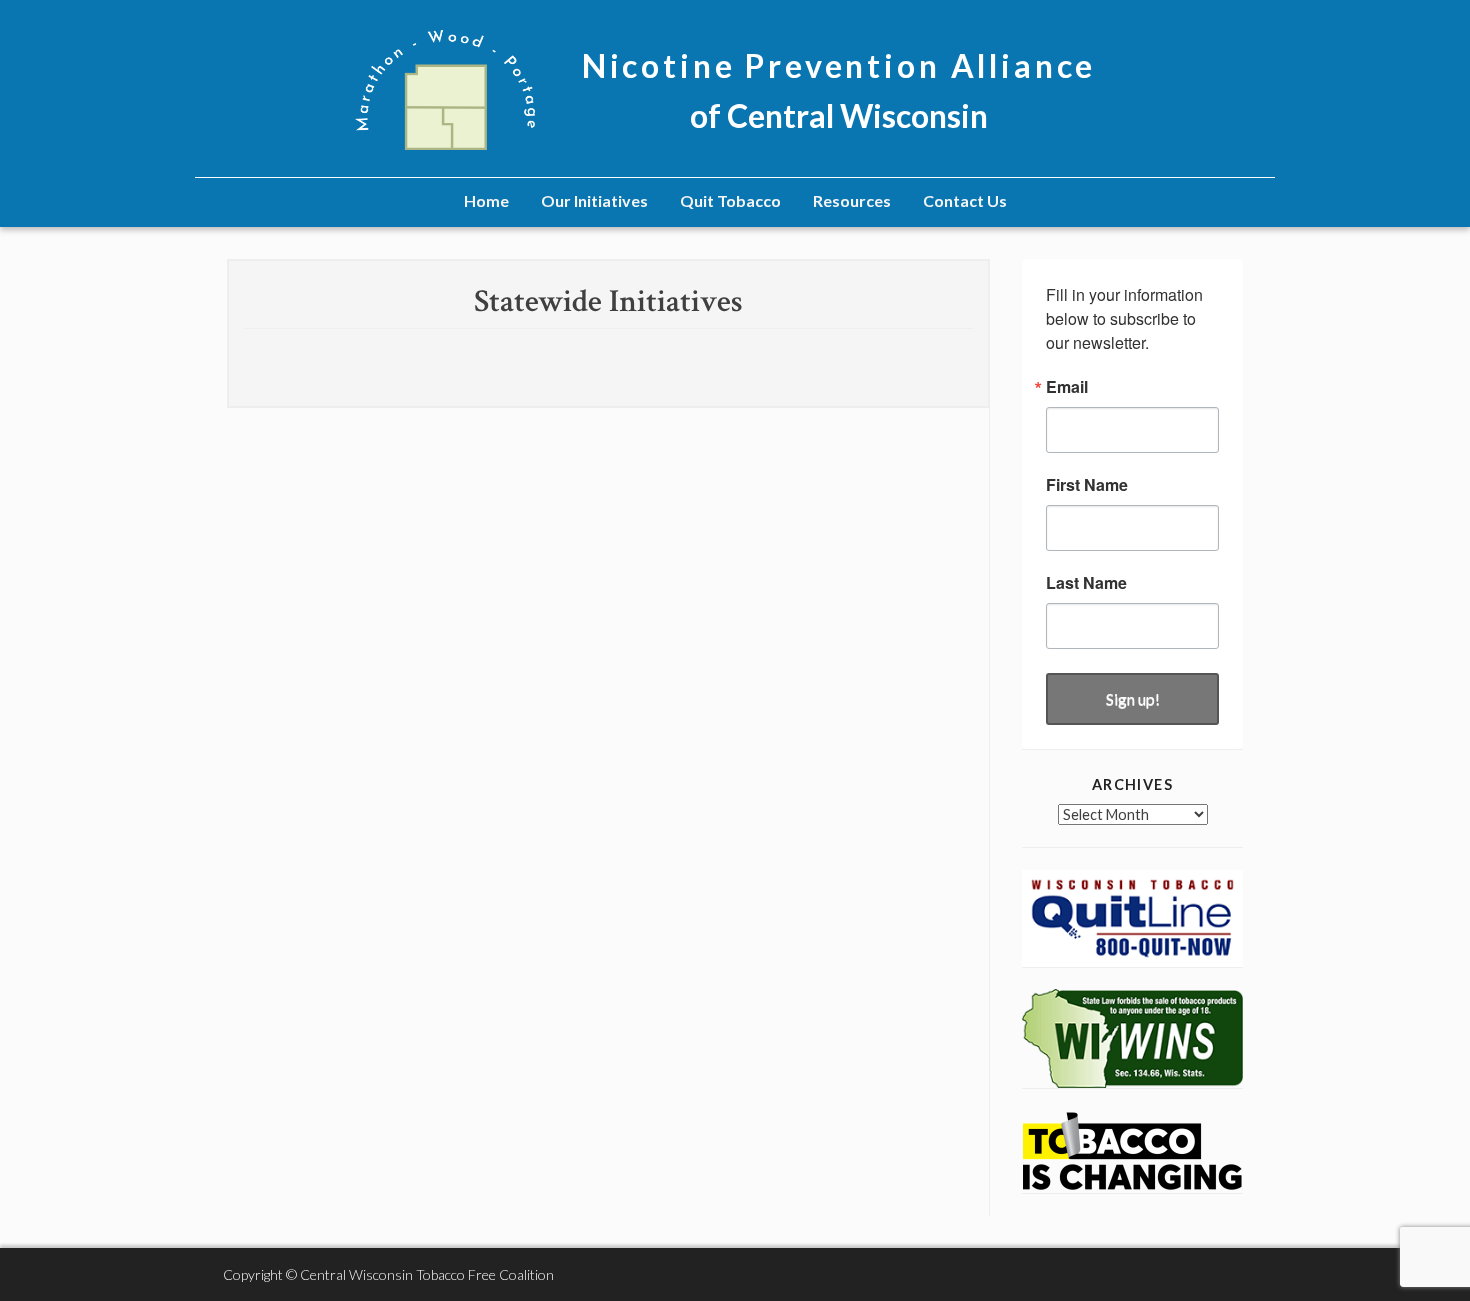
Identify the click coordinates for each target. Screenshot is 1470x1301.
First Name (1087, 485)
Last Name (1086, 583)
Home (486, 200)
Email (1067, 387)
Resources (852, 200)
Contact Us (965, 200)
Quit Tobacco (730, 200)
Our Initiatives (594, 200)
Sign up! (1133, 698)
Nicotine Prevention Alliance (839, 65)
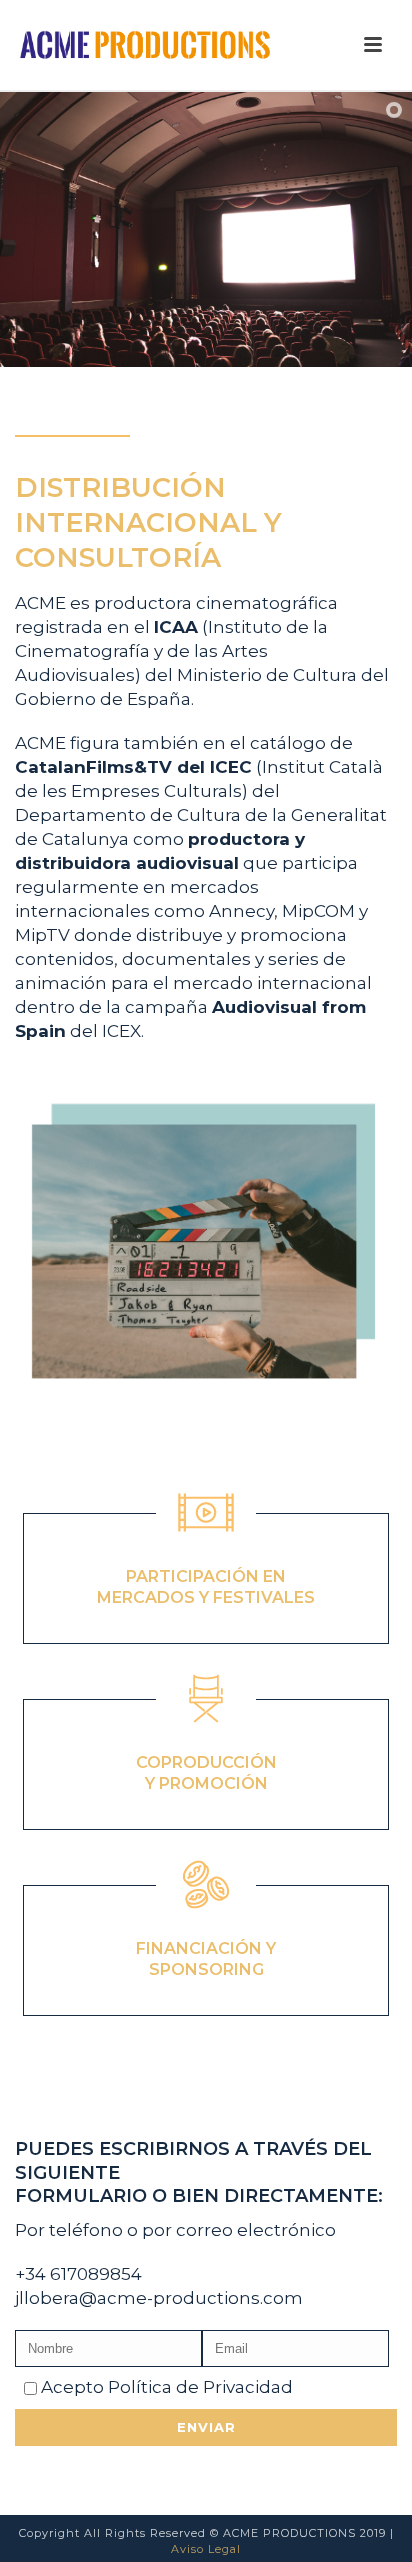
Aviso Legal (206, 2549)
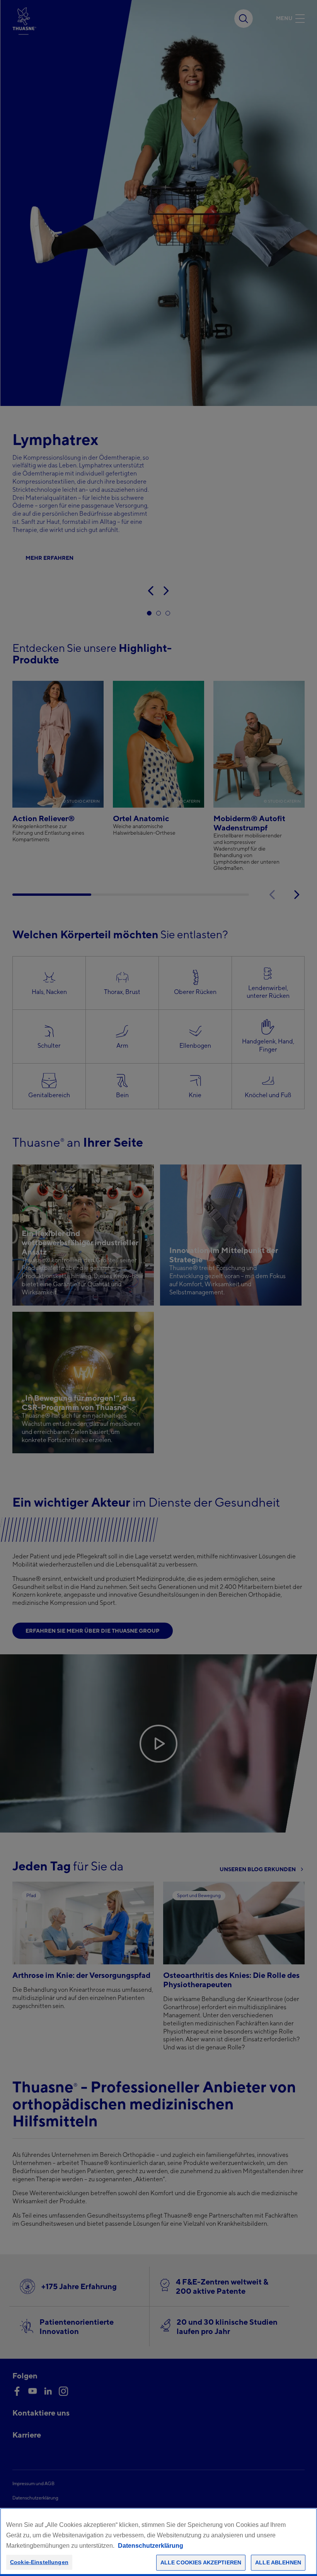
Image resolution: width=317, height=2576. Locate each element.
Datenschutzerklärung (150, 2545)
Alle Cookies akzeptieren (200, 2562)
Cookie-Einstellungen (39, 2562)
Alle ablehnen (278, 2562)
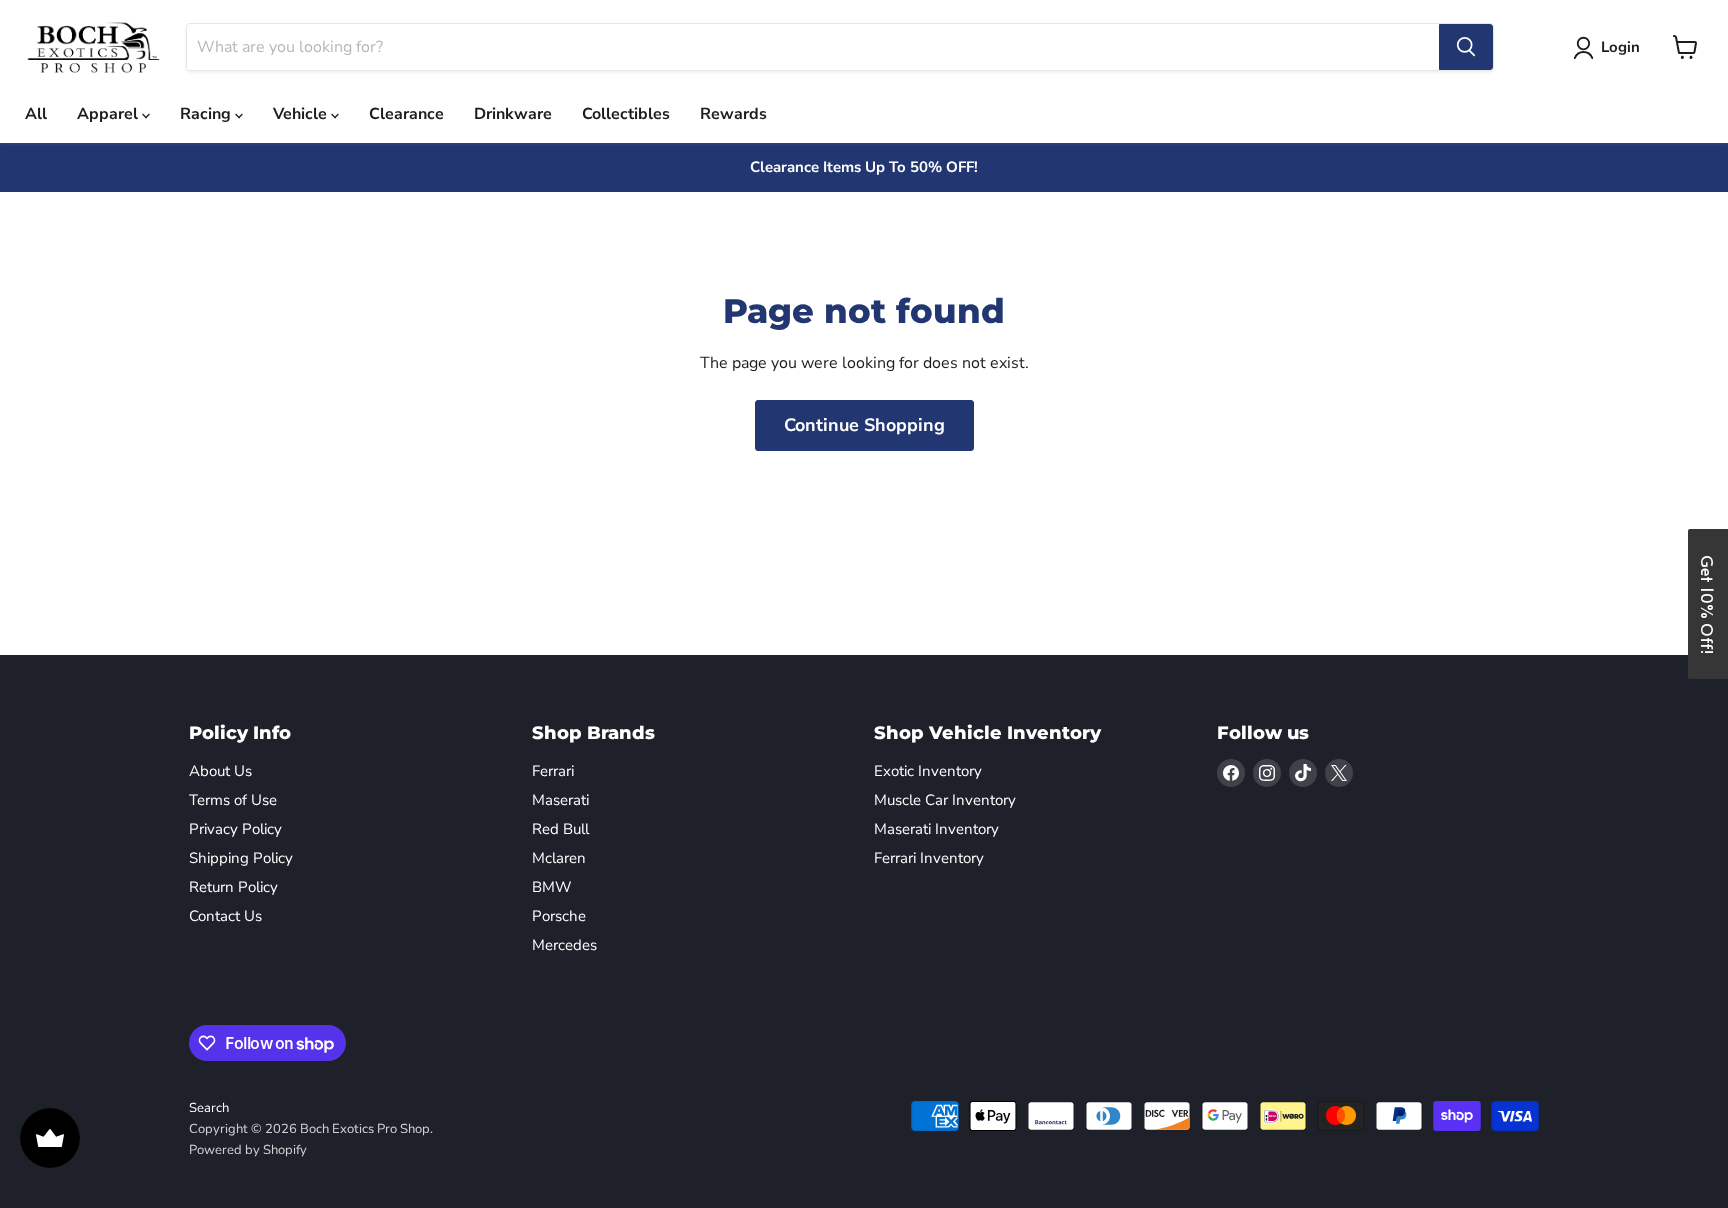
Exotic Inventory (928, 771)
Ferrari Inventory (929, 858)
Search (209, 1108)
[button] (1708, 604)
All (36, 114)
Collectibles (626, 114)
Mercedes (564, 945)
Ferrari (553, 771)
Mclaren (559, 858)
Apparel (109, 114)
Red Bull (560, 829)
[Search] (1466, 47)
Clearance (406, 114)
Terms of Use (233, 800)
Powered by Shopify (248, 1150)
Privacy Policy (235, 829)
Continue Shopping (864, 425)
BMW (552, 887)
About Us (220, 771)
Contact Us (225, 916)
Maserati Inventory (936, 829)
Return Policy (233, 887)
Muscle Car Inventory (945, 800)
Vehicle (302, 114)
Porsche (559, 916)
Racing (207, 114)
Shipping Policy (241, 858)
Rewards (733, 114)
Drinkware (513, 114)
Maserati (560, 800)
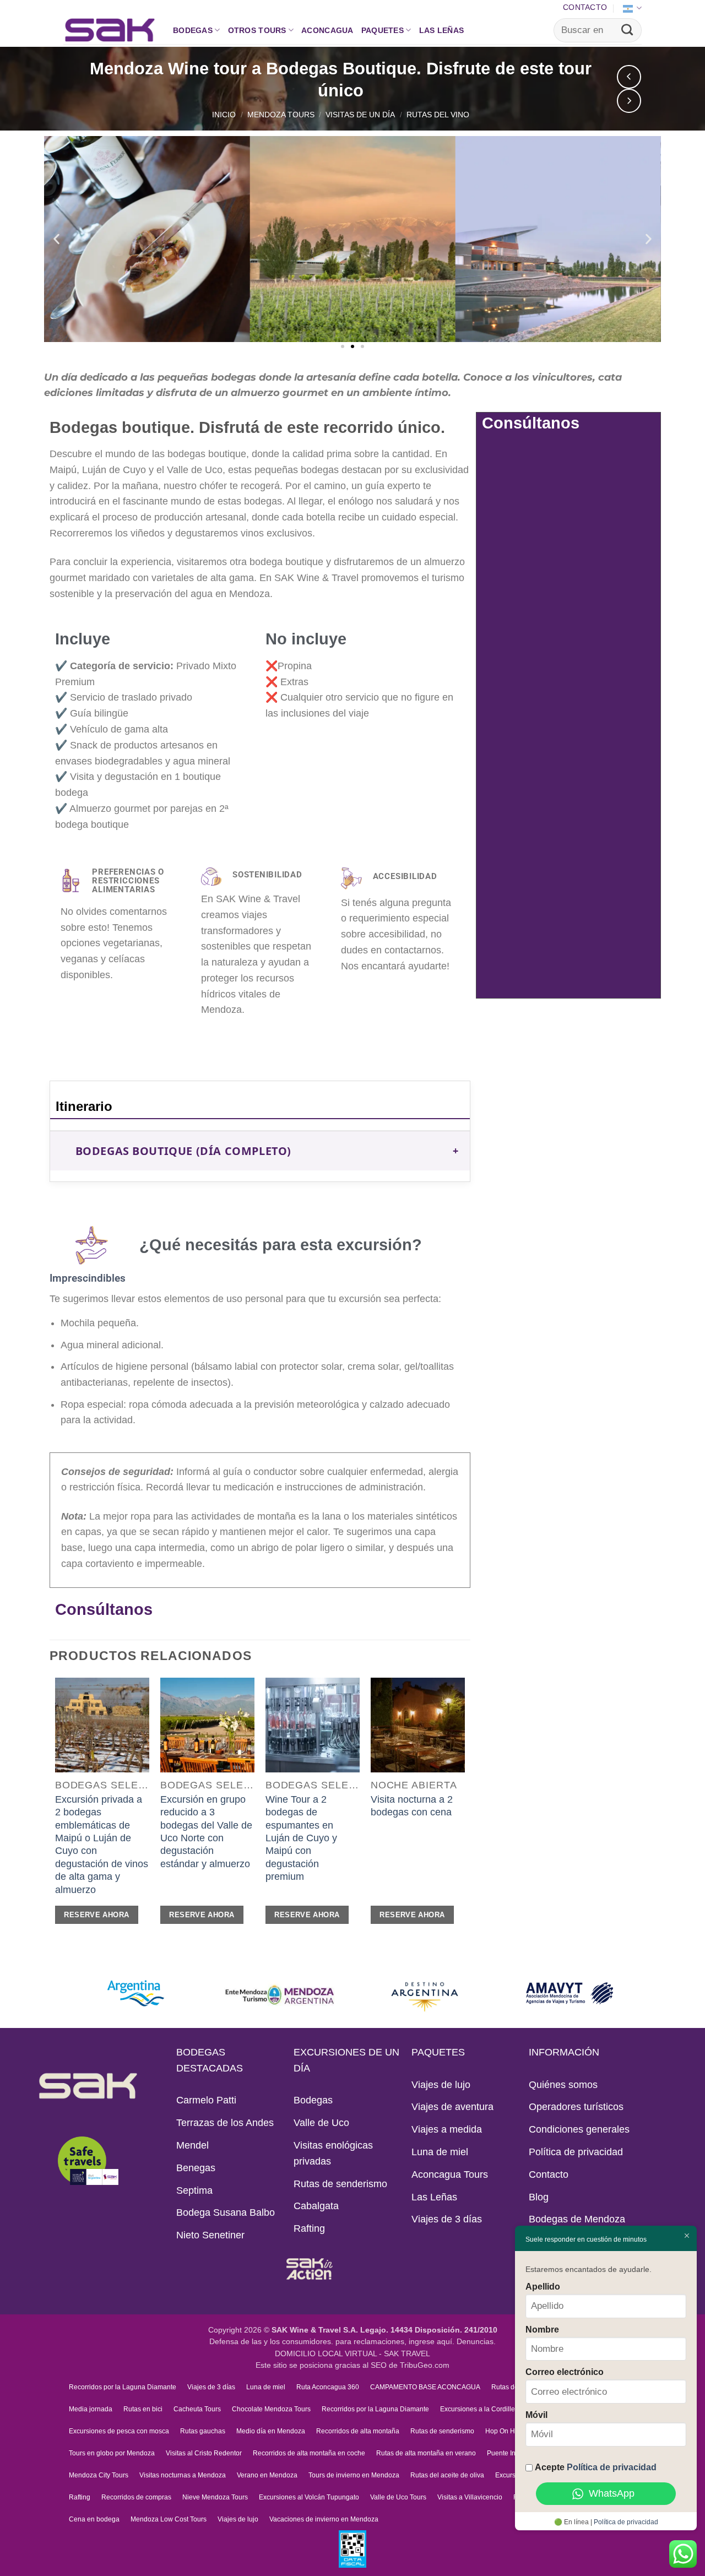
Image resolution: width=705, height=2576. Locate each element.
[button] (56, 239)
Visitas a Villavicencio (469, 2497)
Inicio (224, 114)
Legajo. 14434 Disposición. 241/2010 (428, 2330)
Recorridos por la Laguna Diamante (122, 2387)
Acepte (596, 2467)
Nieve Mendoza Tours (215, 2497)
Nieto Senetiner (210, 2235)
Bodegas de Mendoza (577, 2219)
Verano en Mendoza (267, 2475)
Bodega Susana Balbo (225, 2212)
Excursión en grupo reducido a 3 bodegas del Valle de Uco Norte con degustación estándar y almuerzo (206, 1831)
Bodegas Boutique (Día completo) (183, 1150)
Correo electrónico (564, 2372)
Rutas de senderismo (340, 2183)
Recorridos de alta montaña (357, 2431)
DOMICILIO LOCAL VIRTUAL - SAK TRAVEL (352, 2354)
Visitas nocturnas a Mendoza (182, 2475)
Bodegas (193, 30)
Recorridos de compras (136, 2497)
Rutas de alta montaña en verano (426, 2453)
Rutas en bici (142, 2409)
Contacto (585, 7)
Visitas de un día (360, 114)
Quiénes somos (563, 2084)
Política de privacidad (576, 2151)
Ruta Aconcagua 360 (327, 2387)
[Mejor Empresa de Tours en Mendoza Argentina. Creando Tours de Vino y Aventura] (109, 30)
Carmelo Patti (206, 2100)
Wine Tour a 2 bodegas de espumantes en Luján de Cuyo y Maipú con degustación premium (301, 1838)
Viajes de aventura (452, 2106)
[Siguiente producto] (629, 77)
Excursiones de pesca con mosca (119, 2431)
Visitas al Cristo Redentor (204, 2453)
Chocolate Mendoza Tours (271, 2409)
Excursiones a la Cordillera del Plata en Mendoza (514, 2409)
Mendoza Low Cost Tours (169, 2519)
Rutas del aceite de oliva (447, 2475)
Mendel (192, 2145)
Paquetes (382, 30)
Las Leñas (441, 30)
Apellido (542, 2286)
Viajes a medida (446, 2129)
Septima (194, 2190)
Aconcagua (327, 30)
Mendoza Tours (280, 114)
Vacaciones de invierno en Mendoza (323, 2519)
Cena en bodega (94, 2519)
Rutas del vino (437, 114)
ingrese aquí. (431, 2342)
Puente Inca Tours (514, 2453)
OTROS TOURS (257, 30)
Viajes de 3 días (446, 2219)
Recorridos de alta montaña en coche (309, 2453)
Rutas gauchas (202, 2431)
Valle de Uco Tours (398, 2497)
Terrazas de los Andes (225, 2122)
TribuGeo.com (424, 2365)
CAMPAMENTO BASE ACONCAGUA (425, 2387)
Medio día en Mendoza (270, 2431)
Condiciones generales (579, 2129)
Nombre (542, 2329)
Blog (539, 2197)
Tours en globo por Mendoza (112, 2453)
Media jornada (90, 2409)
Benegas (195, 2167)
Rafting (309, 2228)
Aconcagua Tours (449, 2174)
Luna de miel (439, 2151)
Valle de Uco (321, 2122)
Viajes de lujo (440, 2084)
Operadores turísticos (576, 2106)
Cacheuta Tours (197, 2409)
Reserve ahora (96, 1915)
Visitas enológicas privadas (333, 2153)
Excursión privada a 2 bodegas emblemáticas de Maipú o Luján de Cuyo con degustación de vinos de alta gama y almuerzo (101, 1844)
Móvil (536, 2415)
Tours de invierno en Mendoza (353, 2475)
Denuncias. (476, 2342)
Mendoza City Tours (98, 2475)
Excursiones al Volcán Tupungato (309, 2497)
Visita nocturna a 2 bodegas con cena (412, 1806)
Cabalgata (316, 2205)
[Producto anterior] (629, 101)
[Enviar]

□ □ □ □

| What is expected |
What is needed is an exact copy of the lines above from the one with "Porsche (559, 916)" to the one with "Nieve Mendoza Tours (215, 2497)", both ends kept, and nothing more; please leave the pictures out.

| Exercise response |
Porsche (559, 916)
Racing (207, 114)
Shipping Policy (241, 858)
Rewards (733, 114)
Drinkware (513, 114)
Maserati (560, 800)
Image resolution: width=705, height=2576. Locate each element.
[button] (56, 239)
Visitas a Villavicencio (469, 2497)
Inicio (224, 114)
Legajo. 14434 Disposición. 241/2010 (428, 2330)
Recorridos por la Laguna Diamante (122, 2387)
Acepte (596, 2467)
Nieve Mendoza Tours (215, 2497)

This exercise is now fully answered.